-------- Document segment --------
Description of FOREX Markets

There are a number of markets in which currencies are traded. As a group, these foreign exchange markets are called the FOREX markets. They consist of: the spot market, which includes the retail market and the inter-bank market, the forward contract market (including currency swaps), the futures market, the cash options market, the futures options market, and the market for exchange traded funds (ETFs).


Retail and Inter-bank Market

The “spot” market for foreign currencies exists on a retail level where the bills of one currency are traded for the bills of another currency. Banks, automatic tellers, money changers and credit card charges in a “foreign” country are typical examples of how retail market transactions take place. The exchange rates that are used in such transactions are determined by an informal network of banks and other financial institutions known as the inter-bank market with settlement occurring in two business days. The inter-bank market consists of large investment banking firms linked together with a computer network where members negotiate among themselves for large quantities of a given currency 24 hours a day five days a week.


A forward contract is an agreement in which two parties negotiate the following terms: which currency is involved, the quantity to be exchanged, where and when the currency will be delivered, and the exchange rate. Thus, two parties can agree, for example, to exchange $100,000.00 into Euros three months hence, to be deposited into a specific bank in Europe at an exchange rate of $1.4069 per Euro. The forward contract market is for transactions with settlement beyond two days.
-------- Materials provided --------
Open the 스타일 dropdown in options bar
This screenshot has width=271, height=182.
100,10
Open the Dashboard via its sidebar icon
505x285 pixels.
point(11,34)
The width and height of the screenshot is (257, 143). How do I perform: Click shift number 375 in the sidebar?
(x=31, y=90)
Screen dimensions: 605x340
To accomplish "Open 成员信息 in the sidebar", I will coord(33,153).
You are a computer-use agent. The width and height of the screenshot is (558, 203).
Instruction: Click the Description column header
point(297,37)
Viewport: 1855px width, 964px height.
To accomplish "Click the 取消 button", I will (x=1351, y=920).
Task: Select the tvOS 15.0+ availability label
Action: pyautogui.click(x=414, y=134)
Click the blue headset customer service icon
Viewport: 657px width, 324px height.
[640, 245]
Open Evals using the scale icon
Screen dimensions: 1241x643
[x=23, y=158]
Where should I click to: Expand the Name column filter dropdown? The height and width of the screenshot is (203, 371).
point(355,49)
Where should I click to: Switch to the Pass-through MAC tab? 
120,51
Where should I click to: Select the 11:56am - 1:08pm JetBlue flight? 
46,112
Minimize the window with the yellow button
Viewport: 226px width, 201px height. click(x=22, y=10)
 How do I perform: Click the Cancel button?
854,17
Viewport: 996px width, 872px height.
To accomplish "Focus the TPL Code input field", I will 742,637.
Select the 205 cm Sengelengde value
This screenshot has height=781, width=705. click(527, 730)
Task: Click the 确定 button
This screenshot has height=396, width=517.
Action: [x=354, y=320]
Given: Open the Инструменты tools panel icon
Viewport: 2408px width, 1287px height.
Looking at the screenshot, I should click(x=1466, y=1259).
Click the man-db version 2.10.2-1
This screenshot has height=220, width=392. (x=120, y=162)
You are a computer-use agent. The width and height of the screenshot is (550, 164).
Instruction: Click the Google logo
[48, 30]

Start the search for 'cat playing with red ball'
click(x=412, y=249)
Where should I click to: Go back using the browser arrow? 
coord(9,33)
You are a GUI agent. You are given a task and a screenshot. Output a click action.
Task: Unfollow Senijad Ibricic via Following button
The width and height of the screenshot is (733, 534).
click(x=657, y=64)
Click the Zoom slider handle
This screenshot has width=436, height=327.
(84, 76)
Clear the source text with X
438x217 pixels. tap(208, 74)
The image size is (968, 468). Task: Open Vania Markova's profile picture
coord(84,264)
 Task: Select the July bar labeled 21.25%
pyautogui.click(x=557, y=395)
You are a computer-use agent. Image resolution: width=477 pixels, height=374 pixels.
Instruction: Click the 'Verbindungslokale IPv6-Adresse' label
--------
- _Required work_:
1. According to the FOREX markets text, how soon does settlement occur for exchange rates set in the inter-bank market?
2. Arrange the entry lines from the line with "Viewport: 996px width, 872px height." up to and including the line with "Action: [x=354, y=320]" as a Markdown table with the columns No. and Entry Line, leaving out any blank lines.
The FOREX text and the entries were drawn from separate, unrelated sources.

- _Answers for this exercise_:
1. Settlement occurs in two business days.

2.
| No. | Entry Line |
|---|---|
| 1 | Viewport: 996px width, 872px height. |
| 2 | To accomplish "Focus the TPL Code input field", I will 742,637. |
| 3 | Select the 205 cm Sengelengde value |
| 4 | This screenshot has height=781, width=705. click(527, 730) |
| 5 | Task: Click the 确定 button |
| 6 | This screenshot has height=396, width=517. |
| 7 | Action: [x=354, y=320] |